| DOCUMENT PASSAGE |
## Begin
# Layout suggestions!



## Stillakid (Jan 12, 2010)

I don't have a program for layouts, and I'm the pit's at "Paint", but this is kinda what I'd like.

Suggestions on a better use of the space would be great. I did hope to have room for some structures, and don't think I'm up to multi-levels, or mountains:laugh::laugh:

Thanks,
Jim


----------



## tjcruiser (Jan 10, 2010)

Jim,

I've been sketching out "my first Lionel layout" on my end, too. Similar size, though a bit narrowere ... mine is 96" x 33" max.

If you're interested, PM me your email address, and I can send you a couple of pdf's of layout sketches I've been doodling. All pretty simple. Maybe there's something there that might offer an idea or two for you. 

TJ


----------



## Reckers (Oct 11, 2009)

Stillakid said:


> I don't have a program for layouts, and I'm the pit's at "Paint", but this is kinda what I'd like.
> 
> Suggestions on a better use of the space would be great. I did hope to have room for some structures, and don't think I'm up to multi-levels, or mountains:laugh::laugh:
> 
> ...


Which scale are you working with----the Lionel O or the S?

PM coming atcha....


----------



## tjcruiser (Jan 10, 2010)

O ... specifically O27, because of my narrow (33") board depth. I can't fit in a loop-within-a-loop.

I'm also limited (for now) by having 4 switches ... 2L and 2R. I've thought about layouts that have "shared loop ends", but I'm now thinking to focus a bit more on having dead-end turnout spurs where I can have a few idle locos and cars stored. Maybe wire the local track sections via toggle switches where I can 'flip on' various sections of tracks to make indivitual trains run/go off of one (old school, non DCC) transformer. More thoughts/questions to come in a future post/thread.

TJ


----------



## Stillakid (Jan 12, 2010)

I'll be setting up the "S" gauge in the house, and the Lionel in my garage(workshop) The limited space makes the house a better fit for the smaller scale.

TJ, thanks, but I've got to work this through so I can teach the hows and whys to my grandchildren


----------



## Reckers (Oct 11, 2009)
## End
| PROMPT |
For the layout suggestions thread, decide whether each statement agrees with it: (a) tjcruiser cannot fit a loop-within-a-loop on his board; (b) tjcruiser currently has six switches to work with; (c) Stillakid plans to set up the S gauge in his garage. Answer yes or no for each, quoting the words that settle it.

| SOURCE DATA |
## Begin
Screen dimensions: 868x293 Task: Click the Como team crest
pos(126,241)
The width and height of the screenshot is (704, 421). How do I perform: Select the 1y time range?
## End
| EXERCISE ANSWER |
(a) Yes: "I can't fit in a loop-within-a-loop."
(b) No: "I'm also limited (for now) by having 4 switches ... 2L and 2R."
(c) No: "the Lionel in my garage(workshop) The limited space makes the house a better fit for the smaller scale."